Two important parameters that characterize the light are the wavelength  $\lambda$  and the frequency  $\nu$ . They are linked together by a universal constant, the light propagation

speed in vacuum c:

$$c = \lambda \nu = 2.998 \times 10^8 \,\mathrm{m/s} \tag{1.1}$$

At the beginning of the last century, Einstein brilliantly demonstrated that light is composed of discrete energy packets and that it can also behave like a flux of particles, as postulated by Planck few years before [31]. Energy and momentum of these electromagnetic energy quanta called photons depend on the wave frequency, as given in Eq. 1.2, 1.3

$$E_p = h\nu = \frac{hc}{\lambda} \tag{1.2}$$

$$P_p = \frac{E_p}{c} = \frac{h}{\lambda} \tag{1.3}$$

where  $h = 6.63 \times 10^{-34} \,\mathrm{m^2 kg/s}$  is the Planck universal constant.
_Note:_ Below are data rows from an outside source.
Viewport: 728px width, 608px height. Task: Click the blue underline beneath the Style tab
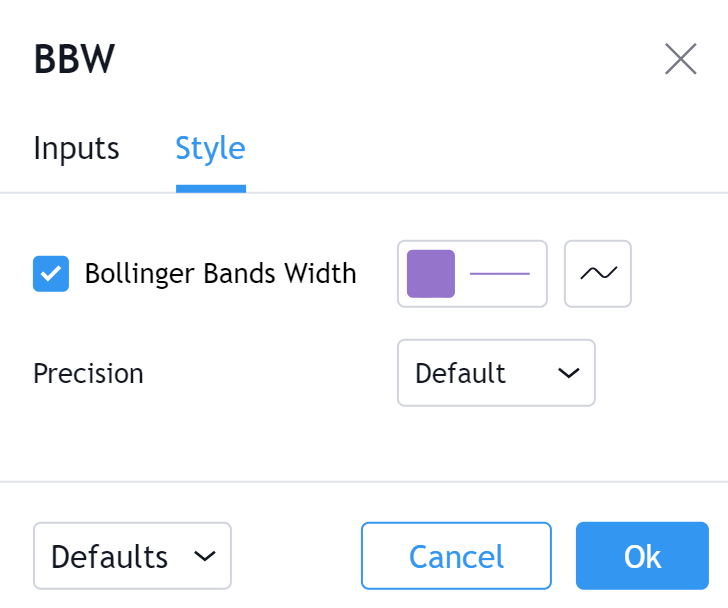pyautogui.click(x=210, y=188)
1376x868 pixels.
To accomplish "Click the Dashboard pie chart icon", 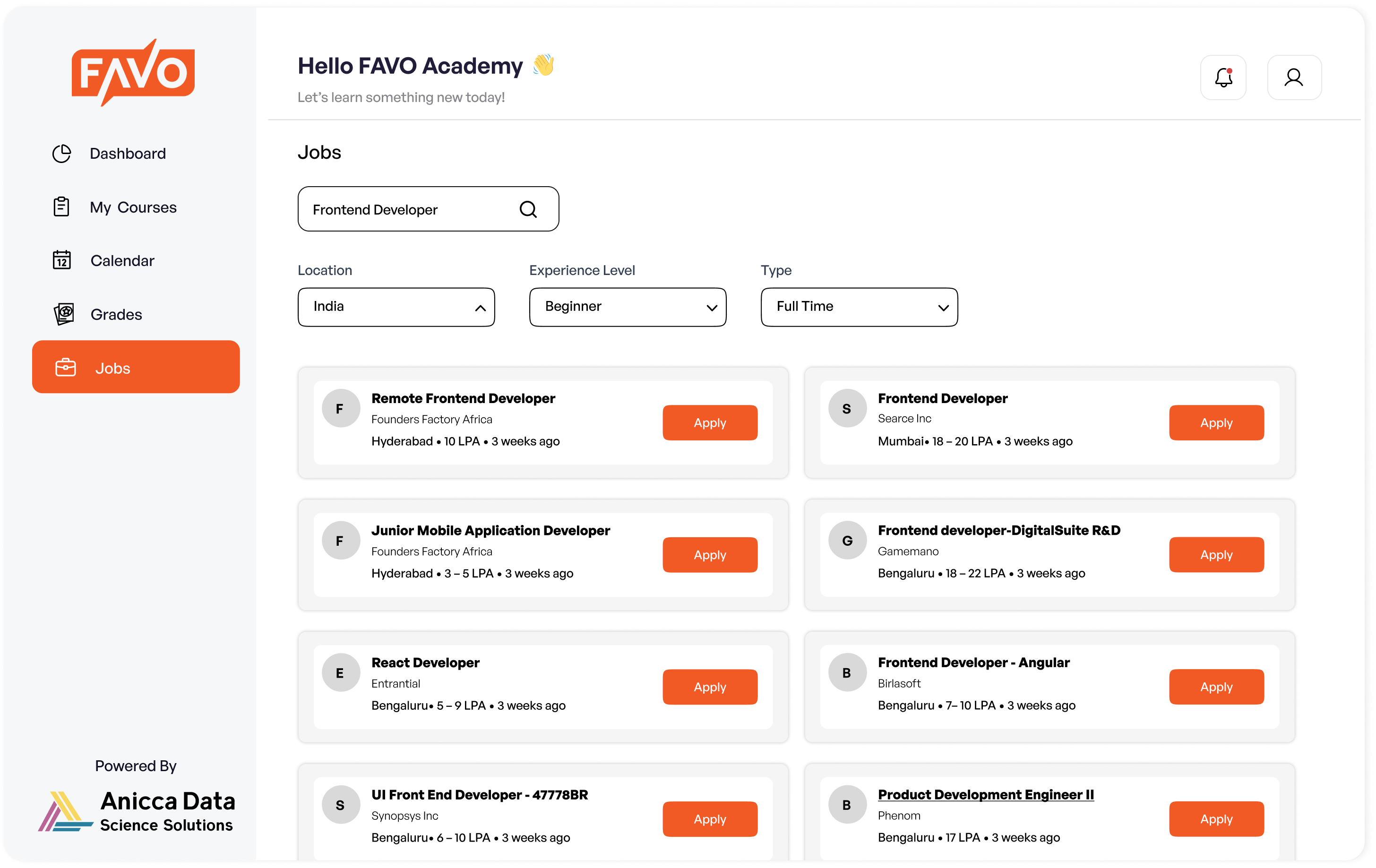I will point(62,153).
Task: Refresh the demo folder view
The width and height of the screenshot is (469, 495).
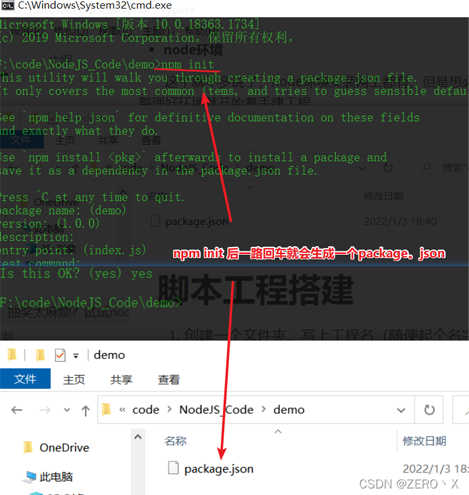Action: click(429, 410)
The key contribution of Einstein was to explain the photoelectric effect, i.e. electrons emission from a metal surface when irradiated by light. This same effect occurs also in semiconductors and it is the underlying principle for photon detection. In a semiconductor, electrons occupy almost completely the energy levels in the valence band whereas the conduction band is practically empty. When a photon, with an energy greater than the energy gap  $E_g$  between the bands, hits the material, it transfers its energy to an electron that will be excited from valence to conduction band. If  $h\nu$  is greater than  $E_g$  the excess energy is observed as kinetic energy of the electron that can conduct current. The Einstein relation between these quantities for a semiconductor is given in Eq.1.4.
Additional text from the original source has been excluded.